• **Work instruction**: Throughout the listing that follows, find each line with the word "agent" and copy it.

• **Input data**:
########

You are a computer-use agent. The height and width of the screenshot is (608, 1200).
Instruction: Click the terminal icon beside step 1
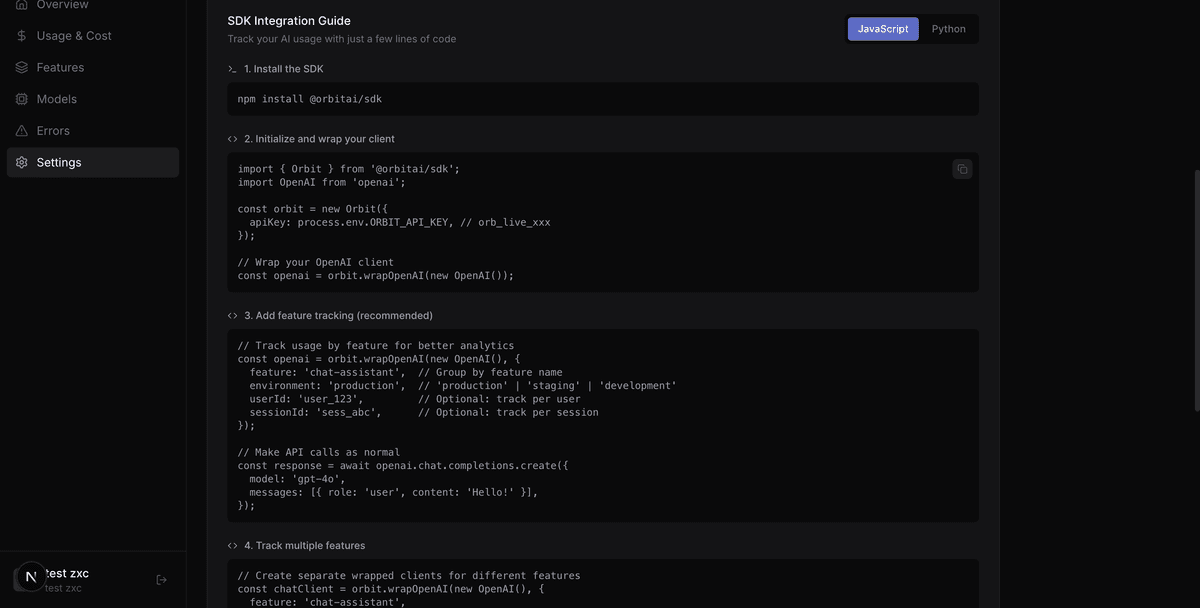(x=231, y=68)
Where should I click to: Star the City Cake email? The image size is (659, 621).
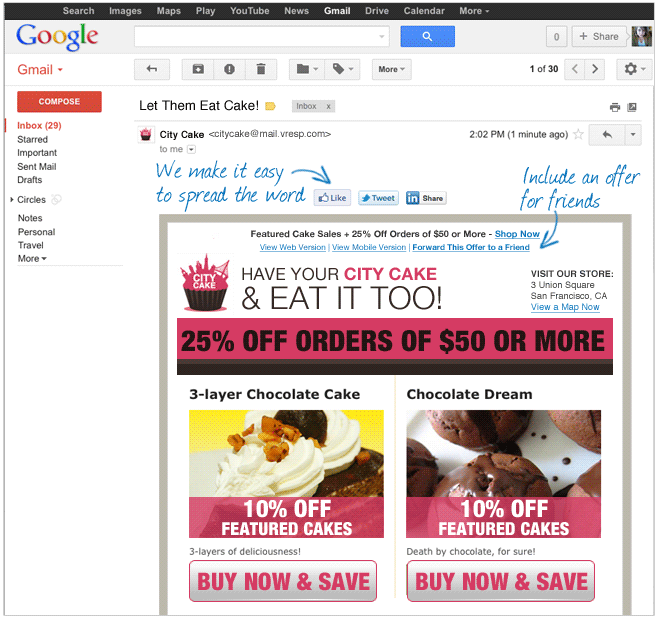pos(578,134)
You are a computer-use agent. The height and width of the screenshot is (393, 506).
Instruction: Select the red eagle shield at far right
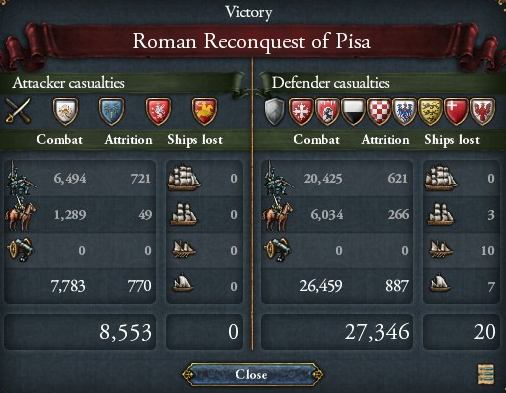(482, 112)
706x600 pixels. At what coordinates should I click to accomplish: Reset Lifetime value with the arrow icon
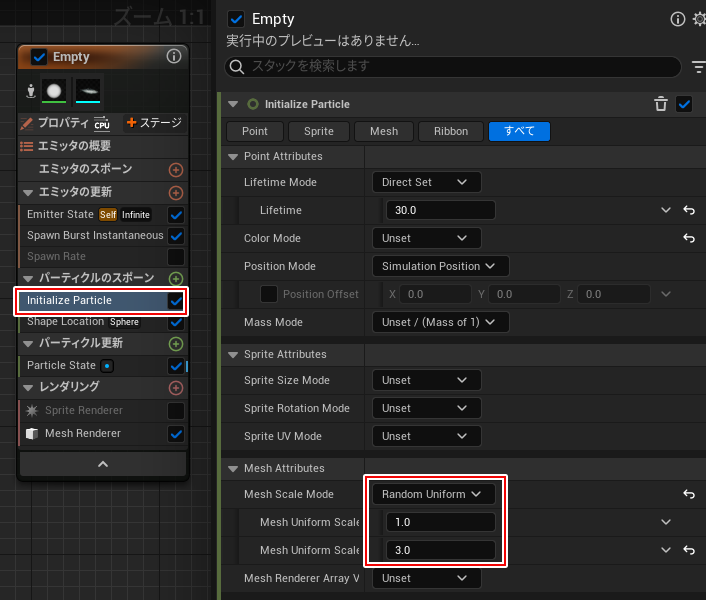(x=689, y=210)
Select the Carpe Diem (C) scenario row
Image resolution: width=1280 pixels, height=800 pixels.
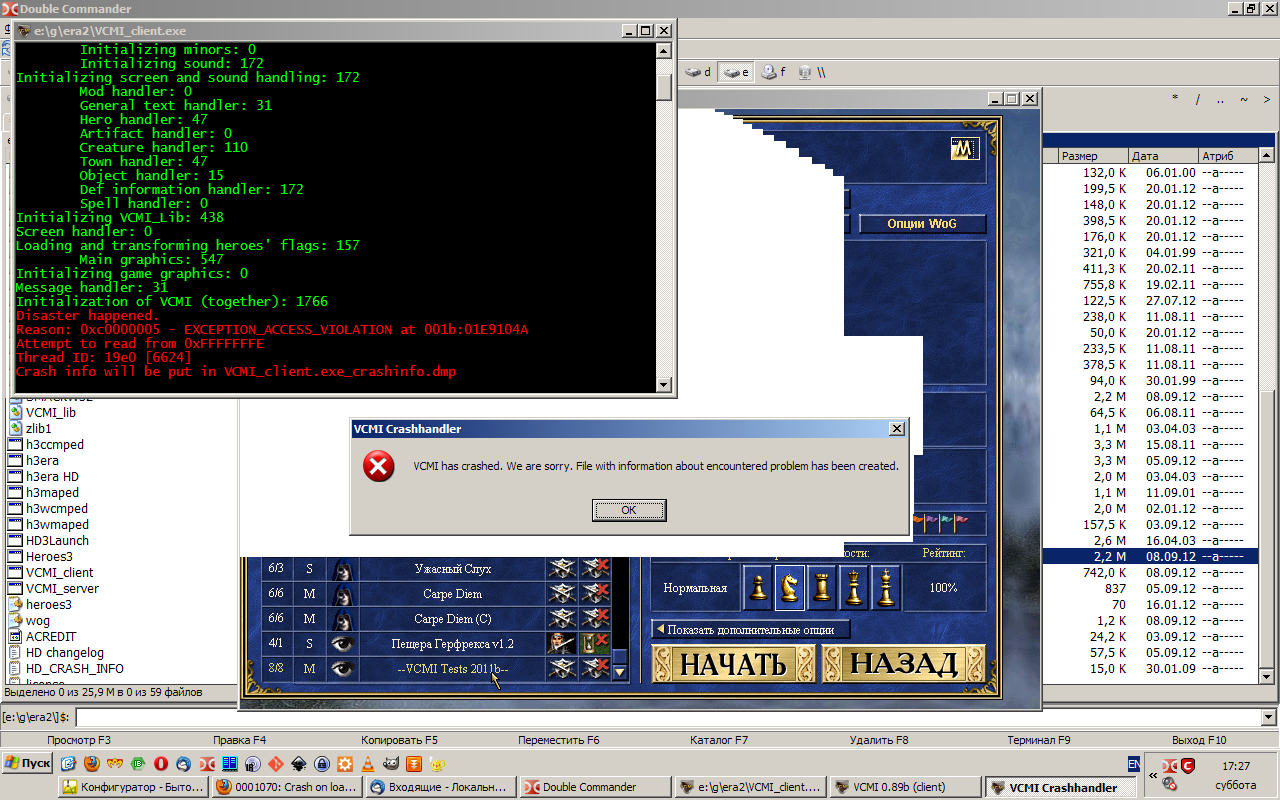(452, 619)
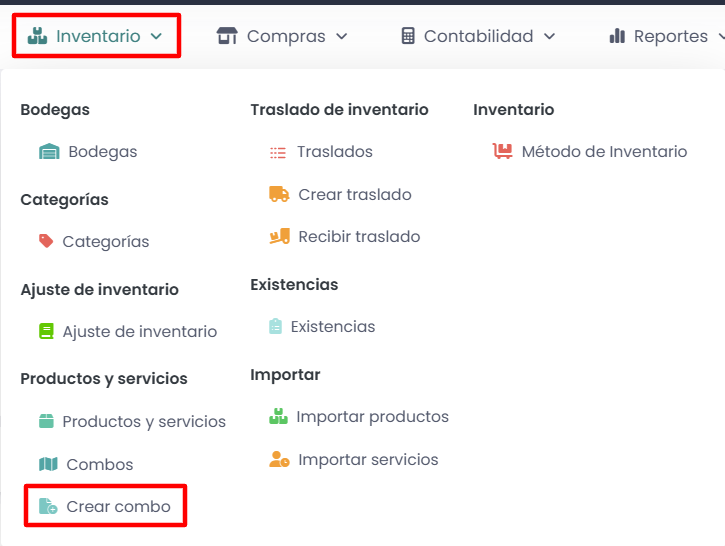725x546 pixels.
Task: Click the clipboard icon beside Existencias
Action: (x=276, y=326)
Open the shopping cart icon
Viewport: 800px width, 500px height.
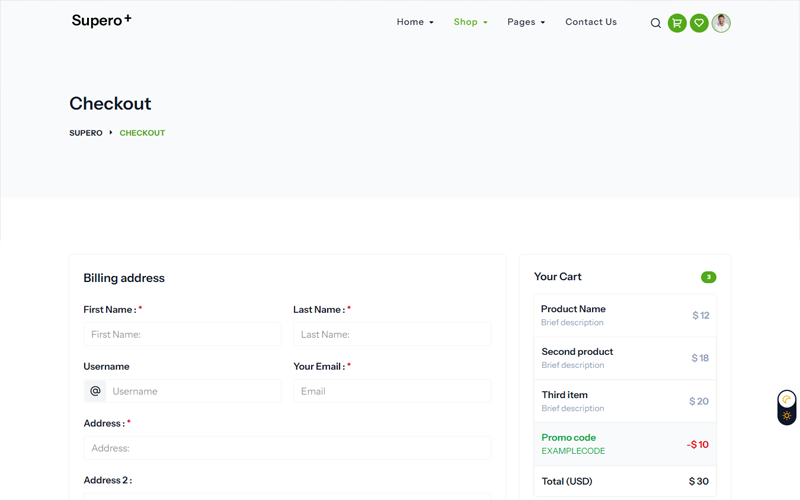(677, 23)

########

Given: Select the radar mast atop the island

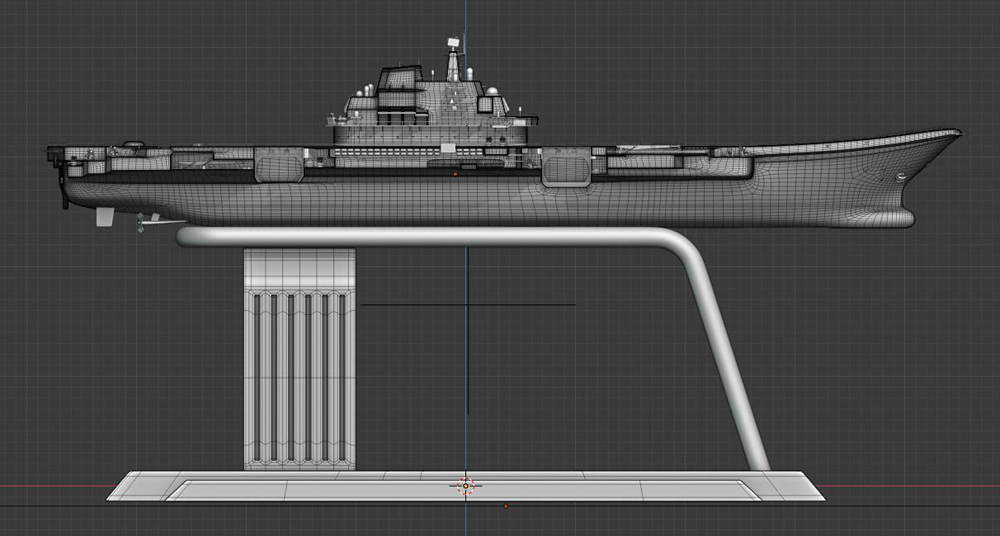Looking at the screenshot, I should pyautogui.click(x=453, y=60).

########

• **Your solution**:
You are a computer-use agent. The height and width of the screenshot is (608, 1200).
You are a computer-use agent. The height and width of the screenshot is (393, 506).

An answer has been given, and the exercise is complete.